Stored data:
--- START ---

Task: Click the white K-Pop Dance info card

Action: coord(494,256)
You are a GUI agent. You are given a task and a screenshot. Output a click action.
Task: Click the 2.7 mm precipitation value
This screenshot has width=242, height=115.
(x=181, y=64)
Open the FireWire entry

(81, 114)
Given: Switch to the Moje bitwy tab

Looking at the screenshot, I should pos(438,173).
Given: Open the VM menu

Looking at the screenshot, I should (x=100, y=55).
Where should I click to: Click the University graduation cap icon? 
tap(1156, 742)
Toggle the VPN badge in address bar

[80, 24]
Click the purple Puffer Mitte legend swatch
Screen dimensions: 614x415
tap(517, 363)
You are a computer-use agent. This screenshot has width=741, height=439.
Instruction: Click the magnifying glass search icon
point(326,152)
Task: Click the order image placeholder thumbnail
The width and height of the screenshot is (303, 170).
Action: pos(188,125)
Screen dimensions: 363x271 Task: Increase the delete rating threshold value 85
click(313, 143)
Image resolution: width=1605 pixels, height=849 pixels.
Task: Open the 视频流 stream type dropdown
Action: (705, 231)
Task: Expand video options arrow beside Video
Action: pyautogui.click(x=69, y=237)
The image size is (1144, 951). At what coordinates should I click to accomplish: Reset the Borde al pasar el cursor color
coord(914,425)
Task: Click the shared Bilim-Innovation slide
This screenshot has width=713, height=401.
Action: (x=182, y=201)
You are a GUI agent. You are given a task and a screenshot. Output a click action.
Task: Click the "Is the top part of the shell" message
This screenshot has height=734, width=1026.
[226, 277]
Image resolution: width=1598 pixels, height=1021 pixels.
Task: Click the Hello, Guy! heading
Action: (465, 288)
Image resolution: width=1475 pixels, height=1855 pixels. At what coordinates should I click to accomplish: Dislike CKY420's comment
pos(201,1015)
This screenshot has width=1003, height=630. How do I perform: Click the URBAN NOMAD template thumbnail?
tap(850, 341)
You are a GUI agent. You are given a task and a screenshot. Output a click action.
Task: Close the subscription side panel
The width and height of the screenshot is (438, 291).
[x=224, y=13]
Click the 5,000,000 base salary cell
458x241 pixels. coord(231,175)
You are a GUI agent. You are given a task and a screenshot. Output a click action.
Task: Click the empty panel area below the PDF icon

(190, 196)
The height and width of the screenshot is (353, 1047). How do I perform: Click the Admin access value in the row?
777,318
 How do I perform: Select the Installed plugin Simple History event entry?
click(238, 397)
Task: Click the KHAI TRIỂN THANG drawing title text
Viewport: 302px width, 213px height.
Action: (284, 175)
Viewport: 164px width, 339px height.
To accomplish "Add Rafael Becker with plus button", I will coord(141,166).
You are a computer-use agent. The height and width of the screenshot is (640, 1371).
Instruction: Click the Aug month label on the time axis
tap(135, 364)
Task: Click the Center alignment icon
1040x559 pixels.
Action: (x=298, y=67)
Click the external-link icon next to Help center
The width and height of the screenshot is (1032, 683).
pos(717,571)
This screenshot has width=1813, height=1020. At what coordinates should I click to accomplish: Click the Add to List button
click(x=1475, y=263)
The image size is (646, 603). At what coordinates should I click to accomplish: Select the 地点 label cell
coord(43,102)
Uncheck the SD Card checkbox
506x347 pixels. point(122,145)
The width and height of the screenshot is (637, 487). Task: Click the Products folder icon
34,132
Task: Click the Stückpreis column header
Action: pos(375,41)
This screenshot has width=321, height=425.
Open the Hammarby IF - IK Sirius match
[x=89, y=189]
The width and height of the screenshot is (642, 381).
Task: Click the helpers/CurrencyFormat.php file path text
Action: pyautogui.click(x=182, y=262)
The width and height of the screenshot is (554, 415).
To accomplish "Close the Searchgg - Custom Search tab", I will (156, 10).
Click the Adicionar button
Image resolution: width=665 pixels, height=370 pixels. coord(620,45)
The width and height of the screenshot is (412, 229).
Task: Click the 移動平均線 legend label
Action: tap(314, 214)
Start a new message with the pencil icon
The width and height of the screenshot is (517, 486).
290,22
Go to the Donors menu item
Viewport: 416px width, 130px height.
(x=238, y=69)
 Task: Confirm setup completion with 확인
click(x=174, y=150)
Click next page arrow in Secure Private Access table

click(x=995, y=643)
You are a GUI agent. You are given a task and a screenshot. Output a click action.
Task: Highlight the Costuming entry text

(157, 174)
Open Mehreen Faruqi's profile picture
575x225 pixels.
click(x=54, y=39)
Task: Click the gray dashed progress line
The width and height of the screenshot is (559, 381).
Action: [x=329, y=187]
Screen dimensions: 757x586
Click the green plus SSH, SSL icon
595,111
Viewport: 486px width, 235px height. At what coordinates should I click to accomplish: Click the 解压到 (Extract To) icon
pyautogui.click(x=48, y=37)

--- END ---

Reproduce every line of the data exactly as it was written.

Task: Click the white K-Pop Dance info card

Action: coord(494,256)
You are a GUI agent. You are given a task and a screenshot. Output a click action.
Task: Click the 2.7 mm precipitation value
This screenshot has width=242, height=115.
(x=181, y=64)
Open the FireWire entry

(81, 114)
Given: Switch to the Moje bitwy tab

Looking at the screenshot, I should pos(438,173).
Given: Open the VM menu

Looking at the screenshot, I should (x=100, y=55).
Where should I click to: Click the University graduation cap icon? 
tap(1156, 742)
Toggle the VPN badge in address bar

[80, 24]
Click the purple Puffer Mitte legend swatch
Screen dimensions: 614x415
tap(517, 363)
You are a computer-use agent. This screenshot has width=741, height=439.
Instruction: Click the magnifying glass search icon
point(326,152)
Task: Click the order image placeholder thumbnail
The width and height of the screenshot is (303, 170).
Action: pos(188,125)
Screen dimensions: 363x271 Task: Increase the delete rating threshold value 85
click(313, 143)
Image resolution: width=1605 pixels, height=849 pixels.
Task: Open the 视频流 stream type dropdown
Action: (705, 231)
Task: Expand video options arrow beside Video
Action: pyautogui.click(x=69, y=237)
The image size is (1144, 951). At what coordinates should I click to accomplish: Reset the Borde al pasar el cursor color
coord(914,425)
Task: Click the shared Bilim-Innovation slide
This screenshot has width=713, height=401.
Action: (x=182, y=201)
You are a GUI agent. You are given a task and a screenshot. Output a click action.
Task: Click the "Is the top part of the shell" message
This screenshot has height=734, width=1026.
[226, 277]
Image resolution: width=1598 pixels, height=1021 pixels.
Task: Click the Hello, Guy! heading
Action: (465, 288)
Image resolution: width=1475 pixels, height=1855 pixels. At what coordinates should I click to accomplish: Dislike CKY420's comment
pos(201,1015)
This screenshot has width=1003, height=630. How do I perform: Click the URBAN NOMAD template thumbnail?
tap(850, 341)
You are a GUI agent. You are given a task and a screenshot. Output a click action.
Task: Close the subscription side panel
The width and height of the screenshot is (438, 291).
[x=224, y=13]
Click the 5,000,000 base salary cell
458x241 pixels. coord(231,175)
You are a GUI agent. You are given a task and a screenshot. Output a click action.
Task: Click the empty panel area below the PDF icon

(190, 196)
The height and width of the screenshot is (353, 1047). How do I perform: Click the Admin access value in the row?
777,318
 How do I perform: Select the Installed plugin Simple History event entry?
click(238, 397)
Task: Click the KHAI TRIỂN THANG drawing title text
Viewport: 302px width, 213px height.
Action: (284, 175)
Viewport: 164px width, 339px height.
To accomplish "Add Rafael Becker with plus button", I will coord(141,166).
You are a computer-use agent. The height and width of the screenshot is (640, 1371).
Instruction: Click the Aug month label on the time axis
tap(135, 364)
Task: Click the Center alignment icon
1040x559 pixels.
Action: (x=298, y=67)
Click the external-link icon next to Help center
The width and height of the screenshot is (1032, 683).
pos(717,571)
This screenshot has width=1813, height=1020. At what coordinates should I click to accomplish: Click the Add to List button
click(x=1475, y=263)
The image size is (646, 603). At what coordinates should I click to accomplish: Select the 地点 label cell
coord(43,102)
Uncheck the SD Card checkbox
506x347 pixels. point(122,145)
The width and height of the screenshot is (637, 487). Task: Click the Products folder icon
34,132
Task: Click the Stückpreis column header
Action: pos(375,41)
This screenshot has width=321, height=425.
Open the Hammarby IF - IK Sirius match
[x=89, y=189]
The width and height of the screenshot is (642, 381).
Task: Click the helpers/CurrencyFormat.php file path text
Action: pyautogui.click(x=182, y=262)
The width and height of the screenshot is (554, 415).
To accomplish "Close the Searchgg - Custom Search tab", I will (156, 10).
Click the Adicionar button
Image resolution: width=665 pixels, height=370 pixels. coord(620,45)
The width and height of the screenshot is (412, 229).
Task: Click the 移動平均線 legend label
Action: tap(314, 214)
Start a new message with the pencil icon
The width and height of the screenshot is (517, 486).
290,22
Go to the Donors menu item
Viewport: 416px width, 130px height.
(x=238, y=69)
 Task: Confirm setup completion with 확인
click(x=174, y=150)
Click next page arrow in Secure Private Access table

click(x=995, y=643)
You are a GUI agent. You are given a task and a screenshot. Output a click action.
Task: Highlight the Costuming entry text

(157, 174)
Open Mehreen Faruqi's profile picture
575x225 pixels.
click(x=54, y=39)
Task: Click the gray dashed progress line
The width and height of the screenshot is (559, 381).
Action: [x=329, y=187]
Screen dimensions: 757x586
Click the green plus SSH, SSL icon
595,111
Viewport: 486px width, 235px height. At what coordinates should I click to accomplish: Click the 解压到 (Extract To) icon
pyautogui.click(x=48, y=37)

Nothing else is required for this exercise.